Una redazione-atelier
Così da gennaio 2007, Monitor (che si autofinanzia con gli abbonamenti ed è frutto di lavoro volontario) esce regolarmente, il 15 di ogni mese. Nonostante l’informalità che regna. Anzi proprio perché questo ordine informale consente cose che giornali assai più ricchi e strutturati non possono nemmeno sognare. Ad esempio che la redazione sia un «luogo aperto, dove la gente possa formarsi e crescere, fare delle cose insieme, spermentarsi, fare gruppo», puntualizza Russomando, «cosa ancor più possibile ora, visto che abbiamo una redazione vera e propria che funziona come atelier per gli artisti e luogo di dibattito per i giornalisti».
C’è poi l’aspetto visivo, che fa la sua parte. Ed è una parte decisamente vincente. Disegnatori molto creativi sono stati arruolati in redazione. Tutti lavorano in bianco e nero, con immagini cariche di forza, fantasia e suggestione. I loro nomi? Sembrano le firme dei writers urbani:Cyro, Malov, Luk, Cykalov, Cyop, Kaf…
È grazie all’informalità che i giornalisti riescono a cogliere la città quale veramente è. Di fronte alla superficialità dei grandi quotidiani, alla difficoltà loro di fare un giornalismo più meditato e approfondito, di riuscire insomma a soddisfare il bisogno di racconto che una metropoli come Napoli evidentemente ha, la redazione di Monitor ha antenne sul territorio che si chiamo associazioni, centri sociali, reti di cittadini. «Il nostro intento», prosegue Russomando, «non è tanto produrre il giornale, ma creare occasioni di dibattito nella città, promuovendo forme di partecipazione e confronto. Non abbiamo intenzione di fare controinformazione: siamo sicuri dei nostri mezzi e pensiamo di fare informazione, raccontando da una prospettiva diversa da quella dei grandi media. I nostri contatti con le associazioni e il territorio sono relazioni costruite nel tempo non con questo scopo. Ci accomuna la voglia di avere spazi mentali di organizzazione al di fuori delle istituzioni e l’idea che un modello di città non possa non tener conto delle persone che ci stanno e hanno voce in capitolo, per dire come vogliono vivere nel posto in cui abitano. Cosa dovrebbe diventare l’ex Bagnoli. Cosa l’area industriale…».
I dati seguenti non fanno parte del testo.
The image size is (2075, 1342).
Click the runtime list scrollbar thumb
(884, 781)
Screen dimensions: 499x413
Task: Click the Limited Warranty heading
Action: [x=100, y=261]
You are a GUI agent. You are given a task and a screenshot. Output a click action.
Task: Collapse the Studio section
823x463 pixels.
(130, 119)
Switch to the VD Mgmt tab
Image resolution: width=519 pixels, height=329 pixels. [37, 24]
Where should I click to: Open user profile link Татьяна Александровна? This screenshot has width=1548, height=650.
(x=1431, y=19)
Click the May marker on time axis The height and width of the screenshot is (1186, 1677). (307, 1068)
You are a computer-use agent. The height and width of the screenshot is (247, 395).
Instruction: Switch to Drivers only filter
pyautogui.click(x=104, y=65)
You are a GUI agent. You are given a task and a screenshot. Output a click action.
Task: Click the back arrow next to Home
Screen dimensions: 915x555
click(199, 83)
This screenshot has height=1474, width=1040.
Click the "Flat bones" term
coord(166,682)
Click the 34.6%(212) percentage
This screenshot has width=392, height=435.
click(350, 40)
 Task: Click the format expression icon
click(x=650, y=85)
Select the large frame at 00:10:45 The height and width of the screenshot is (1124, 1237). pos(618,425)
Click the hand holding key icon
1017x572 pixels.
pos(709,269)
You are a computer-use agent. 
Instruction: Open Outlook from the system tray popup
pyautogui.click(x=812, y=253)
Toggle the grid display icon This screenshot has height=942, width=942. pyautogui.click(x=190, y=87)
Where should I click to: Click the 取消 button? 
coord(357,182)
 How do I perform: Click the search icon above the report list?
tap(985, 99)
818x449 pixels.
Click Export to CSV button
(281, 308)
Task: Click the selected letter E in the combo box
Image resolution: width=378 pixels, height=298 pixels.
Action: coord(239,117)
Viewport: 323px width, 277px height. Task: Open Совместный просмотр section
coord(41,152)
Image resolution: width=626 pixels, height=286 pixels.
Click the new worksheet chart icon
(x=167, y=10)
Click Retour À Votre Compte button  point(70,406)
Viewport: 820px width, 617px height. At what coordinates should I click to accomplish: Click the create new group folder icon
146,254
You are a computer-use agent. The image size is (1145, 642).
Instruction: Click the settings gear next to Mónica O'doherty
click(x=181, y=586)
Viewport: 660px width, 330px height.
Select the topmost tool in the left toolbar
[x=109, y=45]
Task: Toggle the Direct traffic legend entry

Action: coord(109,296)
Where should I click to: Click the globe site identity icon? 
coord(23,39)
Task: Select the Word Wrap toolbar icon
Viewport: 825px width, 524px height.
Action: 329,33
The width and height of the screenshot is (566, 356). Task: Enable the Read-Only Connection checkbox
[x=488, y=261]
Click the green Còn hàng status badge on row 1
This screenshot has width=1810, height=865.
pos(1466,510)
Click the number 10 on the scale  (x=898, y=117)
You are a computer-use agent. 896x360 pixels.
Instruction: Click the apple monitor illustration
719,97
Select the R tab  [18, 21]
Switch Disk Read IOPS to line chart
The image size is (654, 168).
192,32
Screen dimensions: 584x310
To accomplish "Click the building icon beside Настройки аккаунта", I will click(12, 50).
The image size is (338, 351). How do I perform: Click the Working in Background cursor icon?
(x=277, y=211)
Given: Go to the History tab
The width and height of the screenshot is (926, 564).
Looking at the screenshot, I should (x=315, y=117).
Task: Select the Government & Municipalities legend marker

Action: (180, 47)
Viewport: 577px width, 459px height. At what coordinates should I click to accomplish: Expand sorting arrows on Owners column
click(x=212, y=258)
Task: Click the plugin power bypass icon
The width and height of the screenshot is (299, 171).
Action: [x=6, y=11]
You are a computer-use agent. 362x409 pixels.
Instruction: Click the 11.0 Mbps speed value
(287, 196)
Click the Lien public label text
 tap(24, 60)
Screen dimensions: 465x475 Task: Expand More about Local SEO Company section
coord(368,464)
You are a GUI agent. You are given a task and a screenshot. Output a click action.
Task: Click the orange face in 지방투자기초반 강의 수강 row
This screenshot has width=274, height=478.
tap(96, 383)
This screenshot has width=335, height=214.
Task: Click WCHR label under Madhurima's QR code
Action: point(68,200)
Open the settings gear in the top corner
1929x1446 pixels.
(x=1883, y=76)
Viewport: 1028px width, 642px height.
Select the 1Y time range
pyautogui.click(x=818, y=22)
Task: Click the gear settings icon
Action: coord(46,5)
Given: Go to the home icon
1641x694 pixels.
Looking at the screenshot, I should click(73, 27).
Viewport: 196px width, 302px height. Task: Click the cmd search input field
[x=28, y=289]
Presentazione a Secondigliano
In questo modo sono nati i numeri che hanno raccontato i rifiuti, gli adolescenti, i campi rom (questo seguito da una presentazione alla cittadinanza, avvenuta nella baracca ludoteca – ve la figurate? – in uno dei campi di Secondigliano). Monitor insomma come strumento di condivisione, che crea dibattito e base del fare politica. Di un diverso modo di fare (e concepire) la politica. «La città nel suo complesso, e non il solo centro storico, è una realtà molto complessa, rispetto alla quale vogliamo dare una rappresentazione plurale. Lo abbiamo scritto nella prefazione a un Annuario di reportage inediti che uscirà a settembre: questo giornale è un po’ come un inventario della città. Le caselle da riempire sono moltissime. Mese dopo mese, aggiungiamo dati e racconti, consapevoli che la realtà muta continuamente».

Quale idea di città
Leggere e narrare. Guardare la città e veicolare idee differenti, abituando il lettore ad un altro tipo di scrittura, cioè di racconto e di pensiero. Se questo è lo scopo di Monitor, qual è la sua idea di metropoli? «Più che una ricetta che non abbiamo, vogliamo porre alcune questioni al centro della riflessione. A cominciare da quella urbanistica, schierandoci contro la riqualificazione fatta per i turisti. A quella amministrativa. Dal clima sociale alla spaccatura fra ceto popolare e ceto medio. Pensiamo a un giornale come percorso di ricerca. Non abbiamo soluzioni pronte ma abbiamo viaggiato, visto altri luoghi. Noi vogliamo far parlare i fatti. Quando si riesce a focalizzare un’inchiesta, ci si può lavorare a lungo, le sorprese sono continue. Nulla è stato raccontato. Se si approfondisce un tema, escono fuori cose che stanno lì, basta semplicemente mettersi all’ascolto per coglierle».